Exercise: Copy out the data below, putting "Where do I click to" in place of every "Where should I click to" and leaving everything else untouched.

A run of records
-*-*-
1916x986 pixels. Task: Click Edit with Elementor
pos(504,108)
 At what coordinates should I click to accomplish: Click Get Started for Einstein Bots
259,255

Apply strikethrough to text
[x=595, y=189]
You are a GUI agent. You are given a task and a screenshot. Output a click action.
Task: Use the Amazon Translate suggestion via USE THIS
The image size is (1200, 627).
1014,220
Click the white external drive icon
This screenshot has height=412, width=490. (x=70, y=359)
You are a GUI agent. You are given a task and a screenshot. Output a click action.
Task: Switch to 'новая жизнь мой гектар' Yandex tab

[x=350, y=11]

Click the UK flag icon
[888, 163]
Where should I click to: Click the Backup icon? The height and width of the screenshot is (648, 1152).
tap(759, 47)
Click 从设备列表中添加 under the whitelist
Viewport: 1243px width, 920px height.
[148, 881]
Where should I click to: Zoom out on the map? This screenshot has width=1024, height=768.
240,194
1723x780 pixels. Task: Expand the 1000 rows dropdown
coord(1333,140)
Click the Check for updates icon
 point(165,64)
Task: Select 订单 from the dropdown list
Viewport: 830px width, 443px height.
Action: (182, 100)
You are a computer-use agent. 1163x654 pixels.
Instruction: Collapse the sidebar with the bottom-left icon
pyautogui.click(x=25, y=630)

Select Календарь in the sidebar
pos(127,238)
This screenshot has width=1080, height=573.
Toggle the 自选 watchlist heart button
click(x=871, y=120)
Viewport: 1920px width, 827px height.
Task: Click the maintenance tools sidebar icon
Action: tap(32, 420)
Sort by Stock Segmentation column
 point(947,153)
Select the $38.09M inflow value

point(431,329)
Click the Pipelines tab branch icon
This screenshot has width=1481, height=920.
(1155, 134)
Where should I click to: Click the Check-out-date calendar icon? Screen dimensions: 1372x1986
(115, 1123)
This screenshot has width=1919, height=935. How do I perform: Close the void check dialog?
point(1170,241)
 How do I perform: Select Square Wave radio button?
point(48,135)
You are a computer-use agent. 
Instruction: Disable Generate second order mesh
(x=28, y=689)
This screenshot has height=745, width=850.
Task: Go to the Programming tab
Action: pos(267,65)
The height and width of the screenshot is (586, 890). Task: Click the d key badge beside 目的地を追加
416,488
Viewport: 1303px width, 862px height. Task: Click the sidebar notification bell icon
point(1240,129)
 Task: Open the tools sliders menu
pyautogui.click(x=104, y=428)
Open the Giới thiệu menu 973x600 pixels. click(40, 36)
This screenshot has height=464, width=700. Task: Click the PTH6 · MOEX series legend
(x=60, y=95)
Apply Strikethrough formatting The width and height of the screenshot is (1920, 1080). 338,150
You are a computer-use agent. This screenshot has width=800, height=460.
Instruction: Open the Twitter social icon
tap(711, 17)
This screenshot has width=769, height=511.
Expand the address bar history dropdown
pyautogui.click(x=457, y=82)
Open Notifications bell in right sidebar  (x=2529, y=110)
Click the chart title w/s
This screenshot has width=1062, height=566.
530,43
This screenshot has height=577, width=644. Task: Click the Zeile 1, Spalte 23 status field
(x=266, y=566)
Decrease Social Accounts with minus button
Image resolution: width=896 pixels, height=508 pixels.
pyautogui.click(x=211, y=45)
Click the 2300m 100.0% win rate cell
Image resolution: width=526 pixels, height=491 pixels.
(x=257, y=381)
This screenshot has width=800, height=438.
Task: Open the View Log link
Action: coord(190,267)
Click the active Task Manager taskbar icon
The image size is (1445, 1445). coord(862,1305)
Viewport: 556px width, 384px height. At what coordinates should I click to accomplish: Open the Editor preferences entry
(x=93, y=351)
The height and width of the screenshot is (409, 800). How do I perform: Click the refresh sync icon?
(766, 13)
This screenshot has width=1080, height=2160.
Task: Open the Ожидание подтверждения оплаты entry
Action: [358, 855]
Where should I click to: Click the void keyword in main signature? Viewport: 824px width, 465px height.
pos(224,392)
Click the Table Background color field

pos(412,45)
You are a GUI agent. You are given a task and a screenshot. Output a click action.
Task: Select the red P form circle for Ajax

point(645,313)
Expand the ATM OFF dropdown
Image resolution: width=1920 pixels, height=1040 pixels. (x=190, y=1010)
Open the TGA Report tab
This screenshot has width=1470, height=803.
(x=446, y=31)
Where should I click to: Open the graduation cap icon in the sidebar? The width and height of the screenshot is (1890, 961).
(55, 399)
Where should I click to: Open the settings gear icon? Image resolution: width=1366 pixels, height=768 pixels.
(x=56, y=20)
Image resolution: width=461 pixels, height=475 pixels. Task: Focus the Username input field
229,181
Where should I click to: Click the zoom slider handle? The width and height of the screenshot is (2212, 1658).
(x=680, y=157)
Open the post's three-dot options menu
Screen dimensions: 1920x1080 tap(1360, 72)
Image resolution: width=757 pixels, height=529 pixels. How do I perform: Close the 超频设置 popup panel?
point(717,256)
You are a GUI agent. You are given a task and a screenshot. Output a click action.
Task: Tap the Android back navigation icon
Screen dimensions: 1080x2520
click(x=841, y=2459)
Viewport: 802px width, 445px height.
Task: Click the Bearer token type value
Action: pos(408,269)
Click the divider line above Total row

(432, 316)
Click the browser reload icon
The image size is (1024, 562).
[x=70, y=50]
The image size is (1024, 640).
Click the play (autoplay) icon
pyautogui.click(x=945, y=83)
-*-*-
Exercise response:
1916x986 pixels. Task: Click Edit with Elementor
pos(504,108)
 At what coordinates should I click to accomplish: Click Get Started for Einstein Bots
259,255

Apply strikethrough to text
[x=595, y=189]
You are a GUI agent. You are given a task and a screenshot. Output a click action.
Task: Use the Amazon Translate suggestion via USE THIS
The image size is (1200, 627).
1014,220
Click the white external drive icon
This screenshot has height=412, width=490. (x=70, y=359)
You are a GUI agent. You are given a task and a screenshot. Output a click action.
Task: Switch to 'новая жизнь мой гектар' Yandex tab

[x=350, y=11]

Click the UK flag icon
[888, 163]
Where do I click to: Click the Backup icon? The height and width of the screenshot is (648, 1152).
tap(759, 47)
Click 从设备列表中添加 under the whitelist
Viewport: 1243px width, 920px height.
[148, 881]
Where do I click to: Zoom out on the map? This screenshot has width=1024, height=768.
240,194
1723x780 pixels. Task: Expand the 1000 rows dropdown
coord(1333,140)
Click the Check for updates icon
 point(165,64)
Task: Select 订单 from the dropdown list
Viewport: 830px width, 443px height.
Action: (182, 100)
You are a computer-use agent. 1163x654 pixels.
Instruction: Collapse the sidebar with the bottom-left icon
pyautogui.click(x=25, y=630)

Select Календарь in the sidebar
pos(127,238)
This screenshot has width=1080, height=573.
Toggle the 自选 watchlist heart button
click(x=871, y=120)
Viewport: 1920px width, 827px height.
Task: Click the maintenance tools sidebar icon
Action: tap(32, 420)
Sort by Stock Segmentation column
 point(947,153)
Select the $38.09M inflow value

point(431,329)
Click the Pipelines tab branch icon
This screenshot has width=1481, height=920.
(1155, 134)
Where do I click to: Click the Check-out-date calendar icon? Screen dimensions: 1372x1986
(115, 1123)
This screenshot has width=1919, height=935. How do I perform: Close the void check dialog?
point(1170,241)
 How do I perform: Select Square Wave radio button?
point(48,135)
You are a computer-use agent. 
Instruction: Disable Generate second order mesh
(x=28, y=689)
This screenshot has height=745, width=850.
Task: Go to the Programming tab
Action: pos(267,65)
The height and width of the screenshot is (586, 890). Task: Click the d key badge beside 目的地を追加
416,488
Viewport: 1303px width, 862px height. Task: Click the sidebar notification bell icon
point(1240,129)
 Task: Open the tools sliders menu
pyautogui.click(x=104, y=428)
Open the Giới thiệu menu 973x600 pixels. click(40, 36)
This screenshot has height=464, width=700. Task: Click the PTH6 · MOEX series legend
(x=60, y=95)
Apply Strikethrough formatting The width and height of the screenshot is (1920, 1080). 338,150
You are a computer-use agent. This screenshot has width=800, height=460.
Instruction: Open the Twitter social icon
tap(711, 17)
This screenshot has width=769, height=511.
Expand the address bar history dropdown
pyautogui.click(x=457, y=82)
Open Notifications bell in right sidebar  (x=2529, y=110)
Click the chart title w/s
This screenshot has width=1062, height=566.
530,43
This screenshot has height=577, width=644. Task: Click the Zeile 1, Spalte 23 status field
(x=266, y=566)
Decrease Social Accounts with minus button
Image resolution: width=896 pixels, height=508 pixels.
pyautogui.click(x=211, y=45)
Click the 2300m 100.0% win rate cell
Image resolution: width=526 pixels, height=491 pixels.
(x=257, y=381)
This screenshot has width=800, height=438.
Task: Open the View Log link
Action: coord(190,267)
Click the active Task Manager taskbar icon
The image size is (1445, 1445). coord(862,1305)
Viewport: 556px width, 384px height. At what coordinates should I click to accomplish: Open the Editor preferences entry
(x=93, y=351)
The height and width of the screenshot is (409, 800). How do I perform: Click the refresh sync icon?
(766, 13)
This screenshot has width=1080, height=2160.
Task: Open the Ожидание подтверждения оплаты entry
Action: [358, 855]
Where do I click to: Click the void keyword in main signature? Viewport: 824px width, 465px height.
pos(224,392)
Click the Table Background color field

pos(412,45)
You are a GUI agent. You are given a task and a screenshot. Output a click action.
Task: Select the red P form circle for Ajax

point(645,313)
Expand the ATM OFF dropdown
Image resolution: width=1920 pixels, height=1040 pixels. (x=190, y=1010)
Open the TGA Report tab
This screenshot has width=1470, height=803.
(x=446, y=31)
Where do I click to: Open the graduation cap icon in the sidebar? The width and height of the screenshot is (1890, 961).
(55, 399)
Where do I click to: Open the settings gear icon? Image resolution: width=1366 pixels, height=768 pixels.
(x=56, y=20)
Image resolution: width=461 pixels, height=475 pixels. Task: Focus the Username input field
229,181
Where do I click to: Click the zoom slider handle? The width and height of the screenshot is (2212, 1658).
(x=680, y=157)
Open the post's three-dot options menu
Screen dimensions: 1920x1080 tap(1360, 72)
Image resolution: width=757 pixels, height=529 pixels. How do I perform: Close the 超频设置 popup panel?
point(717,256)
You are a GUI agent. You are given a task and a screenshot. Output a click action.
Task: Tap the Android back navigation icon
Screen dimensions: 1080x2520
click(x=841, y=2459)
Viewport: 802px width, 445px height.
Task: Click the Bearer token type value
Action: pos(408,269)
Click the divider line above Total row

(432, 316)
Click the browser reload icon
The image size is (1024, 562).
[x=70, y=50]
The image size is (1024, 640).
Click the play (autoplay) icon
pyautogui.click(x=945, y=83)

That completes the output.